# What you will do
Lines holding the word "Zagreb" in the following material must be counted; give only the resulting number.

# Data for the task

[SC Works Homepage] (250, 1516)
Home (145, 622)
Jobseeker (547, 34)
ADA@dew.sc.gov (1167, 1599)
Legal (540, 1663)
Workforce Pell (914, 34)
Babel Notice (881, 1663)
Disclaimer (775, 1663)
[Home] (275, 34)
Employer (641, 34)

...

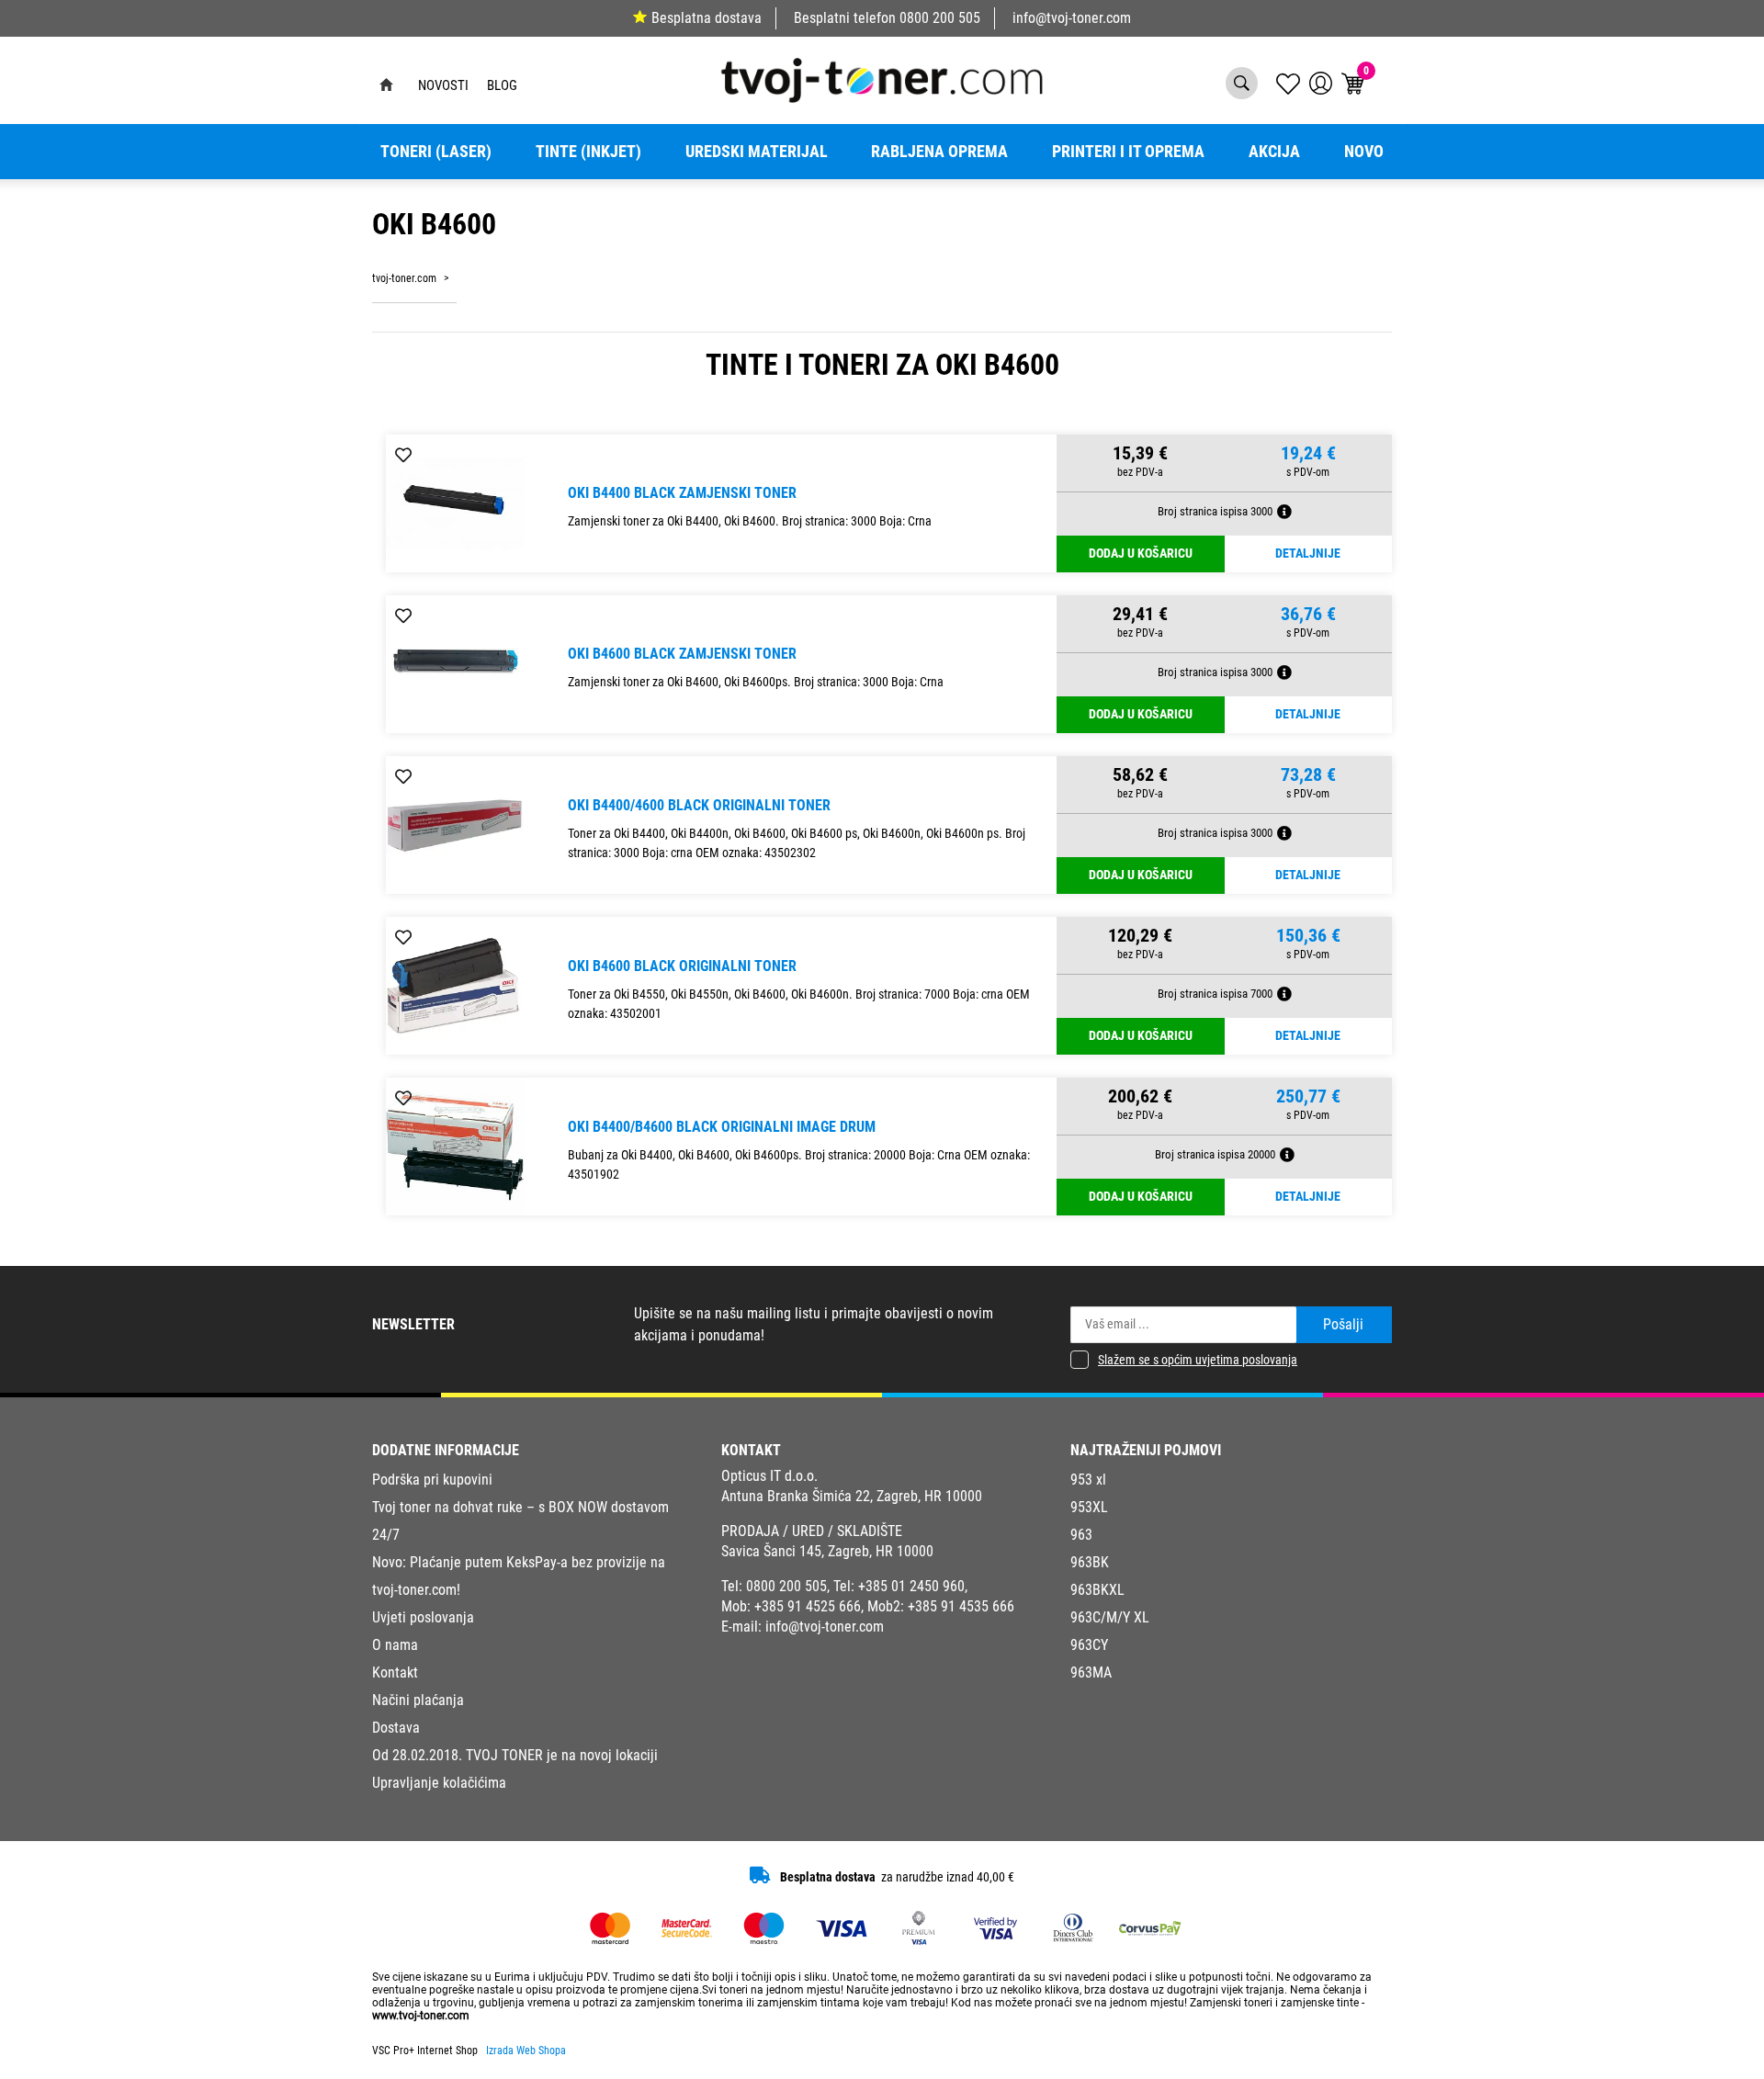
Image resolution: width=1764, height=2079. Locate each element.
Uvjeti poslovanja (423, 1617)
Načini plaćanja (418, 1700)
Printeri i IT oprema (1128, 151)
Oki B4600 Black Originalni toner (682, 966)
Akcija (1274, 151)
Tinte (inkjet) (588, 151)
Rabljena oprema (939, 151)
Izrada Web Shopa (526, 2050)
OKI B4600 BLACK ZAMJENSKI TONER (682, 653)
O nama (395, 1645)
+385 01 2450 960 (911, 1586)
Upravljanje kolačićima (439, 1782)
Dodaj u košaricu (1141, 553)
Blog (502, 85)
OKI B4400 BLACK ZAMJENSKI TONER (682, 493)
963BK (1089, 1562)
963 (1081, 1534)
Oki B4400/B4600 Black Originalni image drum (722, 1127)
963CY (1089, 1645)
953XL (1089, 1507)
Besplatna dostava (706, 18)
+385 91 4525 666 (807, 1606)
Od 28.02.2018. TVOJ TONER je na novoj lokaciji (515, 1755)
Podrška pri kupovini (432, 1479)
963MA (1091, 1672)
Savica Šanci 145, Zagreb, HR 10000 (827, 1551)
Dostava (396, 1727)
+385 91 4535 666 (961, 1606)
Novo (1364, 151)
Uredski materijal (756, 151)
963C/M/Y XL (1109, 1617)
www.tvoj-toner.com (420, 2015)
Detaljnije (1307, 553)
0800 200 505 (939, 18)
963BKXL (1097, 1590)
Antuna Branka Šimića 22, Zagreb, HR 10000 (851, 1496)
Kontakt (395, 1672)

# Task response
2